Every month we present a special object from the Aronson Antiquairs’ collection. Since this month’s newsletter is dedicated to all kinds of objects on the dinner table, we would like to present a wonderful pair of blue and white leaf-shaped salt cellars, from circa 1765.
There is perhaps no natural substance upon which mankind has depended more significantly than salt. Salt has been used all throughout history and the use of salt cellars is documented as early as classical Rome. In the Netherlands the saltmaking and the trade in salt probably began in the Iron Age (0 – 500 A.D.). Especially in ancient times and the Middle Ages, salt was very expensive. For example, the value of one kilogram of salt was a half day’s wage in the fourteenth century. Therefore the name ‘the white gold’ is not surprising at all.

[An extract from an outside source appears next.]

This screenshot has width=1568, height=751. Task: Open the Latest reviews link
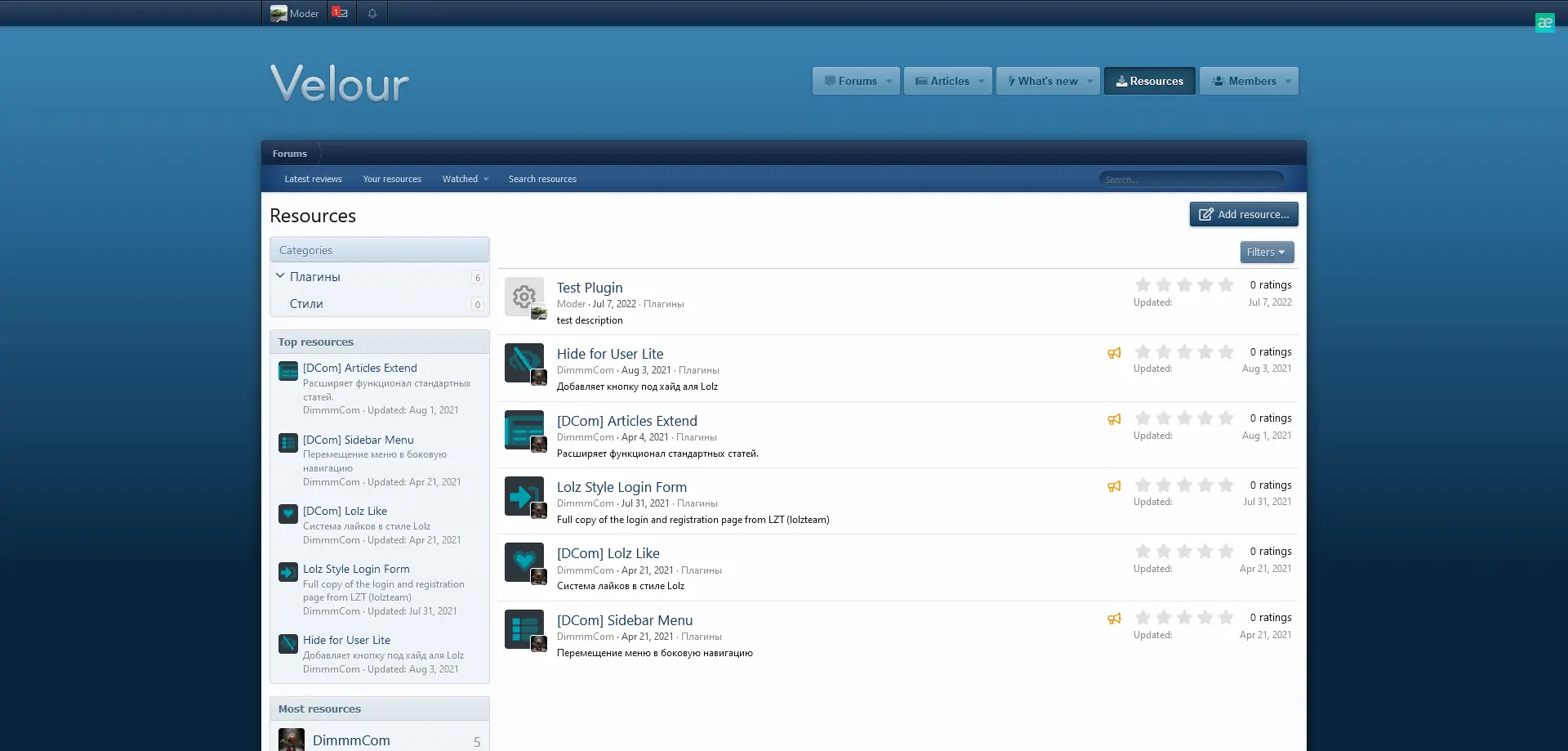pos(313,179)
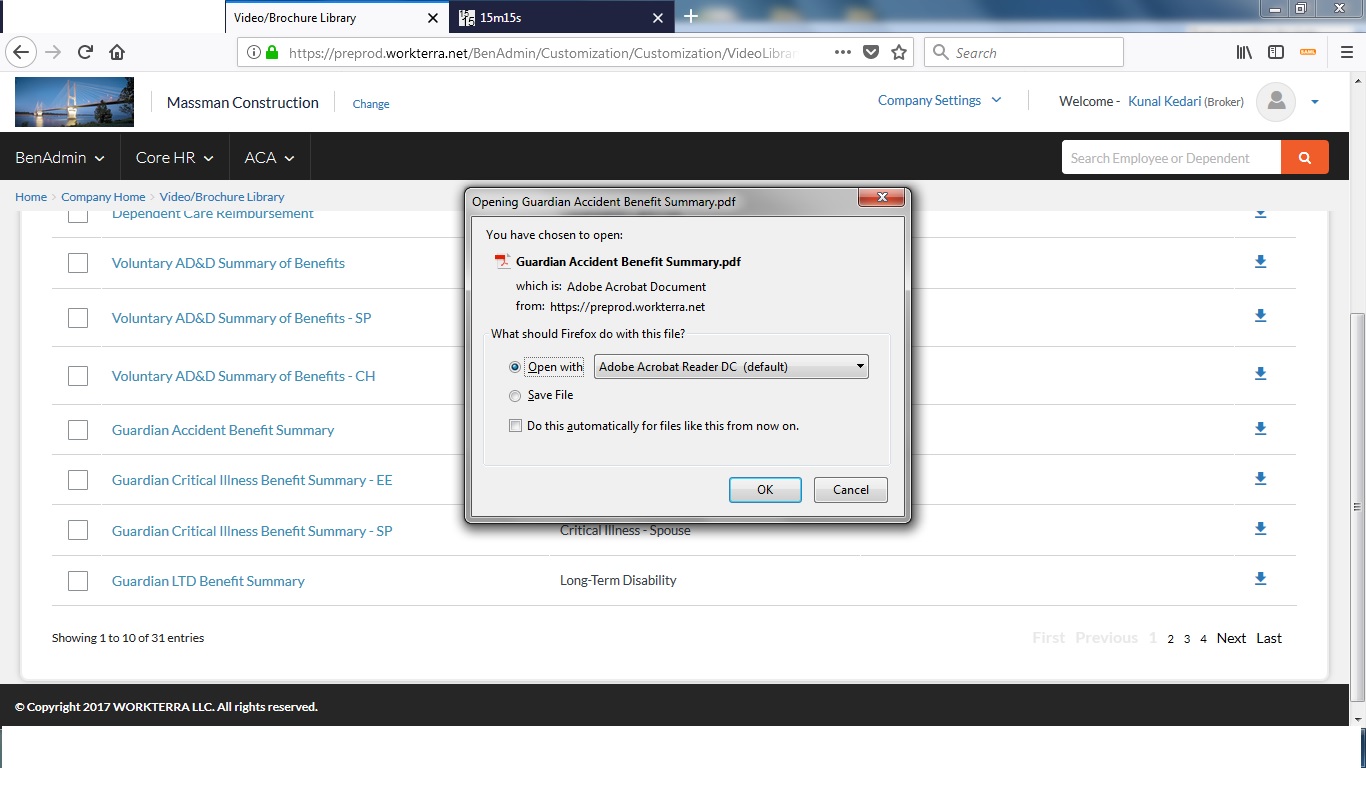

Its ability to preserve and season food has been called “the foundation of civilization”, and the early difficulty in obtaining it turned salt into an important commodity of trade and a form of international currency. Into modern history, salt has created and destroyed empires, and it was even the subject of biblical legend: in Genesis, Chapter 19, verse 6, Lot’s wife is turned into a pillar of salt for disobeying the angels’ warning and looking back at Sodom; and in New Testament metaphor: among the Beatitudes in the Sermon on the Mount, Jesus says to his Disciples, “You are the salt of the earth” (The Gospel According to St. Matthew, Chapter 5, verse 13). Over the centuries salt became more available, but through the seventeenth and into the eighteenth century it remained an important indicator of wealth and status on the dining table, and the vessels of its presentation were often sizeable and impressive.
The shape of these salt cellars often derived from typical Dutch silver salts of the middle of the seventeenth century. With the development of dinner services in the eighteenth century, including their array of various useful and often ornamental wares, such as candlesticks, cruet stands, sauceboats and every style of dish and plate, the salt cellars became smaller and more numerous on the table.
Pair of Blue and White Leaf-Shaped Salt Cellars
Delft, circa 1765
Each of spade shape, the well painted with a dotted and feathered palmette with a short stem forming a spoon rest, the upper edge with a border of squiggles and stars, and the slightly flaring sides decorated with a wide scrolling floral vine.
Length: 9.2 cm. (3 5/8 in.)
Provenance: Collection Mrs. M., New York State, U.S.A.